Assignment — Select and reproduce each line of the listing below that bears the string "Switch".

----------

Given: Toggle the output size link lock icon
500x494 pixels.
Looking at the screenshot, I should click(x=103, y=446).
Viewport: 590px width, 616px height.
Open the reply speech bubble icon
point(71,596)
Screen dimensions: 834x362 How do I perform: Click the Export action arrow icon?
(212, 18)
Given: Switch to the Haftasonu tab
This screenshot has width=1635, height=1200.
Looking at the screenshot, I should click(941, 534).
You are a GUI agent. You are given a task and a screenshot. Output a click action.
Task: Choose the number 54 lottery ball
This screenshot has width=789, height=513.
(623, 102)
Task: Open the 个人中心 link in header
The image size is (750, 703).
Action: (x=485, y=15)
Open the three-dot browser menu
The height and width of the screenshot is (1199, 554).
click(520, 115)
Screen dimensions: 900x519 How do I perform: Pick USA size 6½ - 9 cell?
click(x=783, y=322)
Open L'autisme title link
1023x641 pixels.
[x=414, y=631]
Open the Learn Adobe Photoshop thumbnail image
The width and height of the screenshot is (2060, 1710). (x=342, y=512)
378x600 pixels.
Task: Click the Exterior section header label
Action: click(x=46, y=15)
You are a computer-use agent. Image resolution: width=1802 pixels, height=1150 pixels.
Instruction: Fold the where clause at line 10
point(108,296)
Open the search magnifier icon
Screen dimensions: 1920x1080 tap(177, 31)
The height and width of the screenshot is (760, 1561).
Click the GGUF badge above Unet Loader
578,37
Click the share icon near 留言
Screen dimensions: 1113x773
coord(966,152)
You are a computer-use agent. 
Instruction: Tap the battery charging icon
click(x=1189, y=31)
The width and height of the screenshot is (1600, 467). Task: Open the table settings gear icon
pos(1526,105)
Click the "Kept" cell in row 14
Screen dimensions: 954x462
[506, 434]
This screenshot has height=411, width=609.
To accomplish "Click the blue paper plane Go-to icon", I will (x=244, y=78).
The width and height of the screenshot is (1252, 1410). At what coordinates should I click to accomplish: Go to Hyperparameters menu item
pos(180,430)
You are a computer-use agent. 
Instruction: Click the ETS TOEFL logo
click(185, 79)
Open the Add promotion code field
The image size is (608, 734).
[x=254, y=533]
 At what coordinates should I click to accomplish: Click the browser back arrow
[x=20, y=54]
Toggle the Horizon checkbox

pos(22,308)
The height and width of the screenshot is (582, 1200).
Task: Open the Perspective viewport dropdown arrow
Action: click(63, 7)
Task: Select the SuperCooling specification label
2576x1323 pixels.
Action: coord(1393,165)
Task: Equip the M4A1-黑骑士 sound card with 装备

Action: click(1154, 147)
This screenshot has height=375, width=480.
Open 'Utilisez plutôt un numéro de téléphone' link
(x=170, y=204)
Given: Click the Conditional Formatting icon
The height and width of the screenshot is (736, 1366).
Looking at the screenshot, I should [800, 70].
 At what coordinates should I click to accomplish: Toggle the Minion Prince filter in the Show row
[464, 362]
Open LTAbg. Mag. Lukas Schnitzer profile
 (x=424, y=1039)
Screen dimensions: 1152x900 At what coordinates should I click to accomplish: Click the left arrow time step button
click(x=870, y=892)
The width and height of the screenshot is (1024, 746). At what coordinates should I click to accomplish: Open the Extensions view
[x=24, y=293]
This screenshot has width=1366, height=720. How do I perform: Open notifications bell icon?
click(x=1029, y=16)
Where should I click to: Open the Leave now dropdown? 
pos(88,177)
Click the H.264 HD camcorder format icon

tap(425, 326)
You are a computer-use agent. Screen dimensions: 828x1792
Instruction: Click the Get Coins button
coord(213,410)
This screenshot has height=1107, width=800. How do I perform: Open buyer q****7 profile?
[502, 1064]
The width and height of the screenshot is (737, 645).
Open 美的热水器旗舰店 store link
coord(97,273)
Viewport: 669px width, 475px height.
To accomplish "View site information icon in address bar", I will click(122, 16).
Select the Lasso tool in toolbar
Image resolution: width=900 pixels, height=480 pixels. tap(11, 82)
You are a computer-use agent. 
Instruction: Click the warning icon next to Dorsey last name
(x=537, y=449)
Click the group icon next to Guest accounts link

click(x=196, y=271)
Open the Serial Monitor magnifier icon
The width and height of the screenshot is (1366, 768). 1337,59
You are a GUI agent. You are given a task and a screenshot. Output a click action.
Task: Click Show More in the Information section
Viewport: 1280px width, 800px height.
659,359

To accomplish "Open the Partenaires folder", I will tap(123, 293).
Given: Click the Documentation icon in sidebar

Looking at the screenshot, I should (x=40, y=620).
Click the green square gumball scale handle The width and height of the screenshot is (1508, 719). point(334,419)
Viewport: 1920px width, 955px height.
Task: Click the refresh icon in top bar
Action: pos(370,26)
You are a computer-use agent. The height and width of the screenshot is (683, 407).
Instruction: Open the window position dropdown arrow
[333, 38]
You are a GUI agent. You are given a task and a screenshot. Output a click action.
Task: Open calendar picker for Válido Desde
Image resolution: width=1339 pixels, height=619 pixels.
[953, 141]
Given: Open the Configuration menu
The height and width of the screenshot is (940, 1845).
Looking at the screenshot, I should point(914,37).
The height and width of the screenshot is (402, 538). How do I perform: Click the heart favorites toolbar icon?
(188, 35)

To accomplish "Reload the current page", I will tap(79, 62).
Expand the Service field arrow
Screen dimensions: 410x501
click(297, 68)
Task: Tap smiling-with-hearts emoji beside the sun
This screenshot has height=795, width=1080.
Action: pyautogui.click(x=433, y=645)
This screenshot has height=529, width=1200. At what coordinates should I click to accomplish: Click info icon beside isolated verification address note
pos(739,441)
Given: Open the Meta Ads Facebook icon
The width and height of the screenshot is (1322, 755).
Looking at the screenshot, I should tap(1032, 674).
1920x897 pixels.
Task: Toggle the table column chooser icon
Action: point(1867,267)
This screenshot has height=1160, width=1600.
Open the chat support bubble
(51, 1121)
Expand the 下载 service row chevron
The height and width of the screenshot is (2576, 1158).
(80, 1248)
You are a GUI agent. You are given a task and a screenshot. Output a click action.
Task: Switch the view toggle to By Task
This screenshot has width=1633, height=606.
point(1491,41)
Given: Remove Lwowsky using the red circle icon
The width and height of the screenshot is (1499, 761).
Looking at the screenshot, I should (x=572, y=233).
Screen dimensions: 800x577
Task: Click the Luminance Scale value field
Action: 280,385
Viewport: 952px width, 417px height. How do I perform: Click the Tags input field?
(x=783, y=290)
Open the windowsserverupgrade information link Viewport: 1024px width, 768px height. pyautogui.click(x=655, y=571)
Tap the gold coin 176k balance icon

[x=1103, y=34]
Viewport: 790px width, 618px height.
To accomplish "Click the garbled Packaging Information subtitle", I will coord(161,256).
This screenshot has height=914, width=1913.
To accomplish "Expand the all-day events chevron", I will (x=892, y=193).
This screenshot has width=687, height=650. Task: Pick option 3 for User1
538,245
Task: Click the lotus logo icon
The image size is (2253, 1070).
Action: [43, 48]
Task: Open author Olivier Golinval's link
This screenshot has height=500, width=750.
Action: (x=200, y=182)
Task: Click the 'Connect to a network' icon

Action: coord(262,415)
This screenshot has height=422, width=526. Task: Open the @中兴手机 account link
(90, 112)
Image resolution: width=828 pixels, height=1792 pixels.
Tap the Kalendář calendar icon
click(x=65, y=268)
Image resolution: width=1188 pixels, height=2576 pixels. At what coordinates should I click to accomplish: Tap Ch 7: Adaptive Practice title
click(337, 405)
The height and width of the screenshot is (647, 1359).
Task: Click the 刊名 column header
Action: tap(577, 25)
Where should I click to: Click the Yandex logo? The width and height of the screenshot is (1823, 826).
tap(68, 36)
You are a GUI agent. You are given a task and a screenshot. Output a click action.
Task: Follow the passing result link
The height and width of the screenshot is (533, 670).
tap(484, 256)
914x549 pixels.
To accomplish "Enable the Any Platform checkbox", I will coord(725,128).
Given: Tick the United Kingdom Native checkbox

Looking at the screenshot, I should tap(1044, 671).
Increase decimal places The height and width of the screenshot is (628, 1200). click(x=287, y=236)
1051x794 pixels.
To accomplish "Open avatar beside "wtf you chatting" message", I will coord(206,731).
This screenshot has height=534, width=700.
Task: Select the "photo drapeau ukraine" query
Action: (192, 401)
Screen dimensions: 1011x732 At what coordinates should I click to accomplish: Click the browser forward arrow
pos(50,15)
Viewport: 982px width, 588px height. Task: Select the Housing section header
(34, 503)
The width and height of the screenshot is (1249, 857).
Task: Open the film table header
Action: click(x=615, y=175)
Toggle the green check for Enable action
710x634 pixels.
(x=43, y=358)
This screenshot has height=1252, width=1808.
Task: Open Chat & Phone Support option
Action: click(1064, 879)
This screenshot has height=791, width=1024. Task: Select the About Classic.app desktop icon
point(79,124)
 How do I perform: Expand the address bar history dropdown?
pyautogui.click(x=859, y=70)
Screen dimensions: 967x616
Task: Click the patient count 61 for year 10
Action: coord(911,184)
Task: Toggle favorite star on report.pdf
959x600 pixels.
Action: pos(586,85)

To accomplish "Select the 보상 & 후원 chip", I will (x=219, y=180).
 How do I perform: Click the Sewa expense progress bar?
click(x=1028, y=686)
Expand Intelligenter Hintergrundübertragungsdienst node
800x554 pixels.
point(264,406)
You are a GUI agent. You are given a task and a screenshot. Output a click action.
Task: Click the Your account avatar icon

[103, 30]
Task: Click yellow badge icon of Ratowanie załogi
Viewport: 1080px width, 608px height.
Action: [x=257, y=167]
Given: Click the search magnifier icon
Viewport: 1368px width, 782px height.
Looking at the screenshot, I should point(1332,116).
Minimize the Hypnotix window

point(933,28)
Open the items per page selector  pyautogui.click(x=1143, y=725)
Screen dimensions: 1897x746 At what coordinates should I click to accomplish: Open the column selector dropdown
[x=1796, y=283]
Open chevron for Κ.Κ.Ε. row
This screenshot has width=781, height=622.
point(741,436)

----------

Result of the task —
Given: Switch to the Haftasonu tab
Task: Switch the view toggle to By Task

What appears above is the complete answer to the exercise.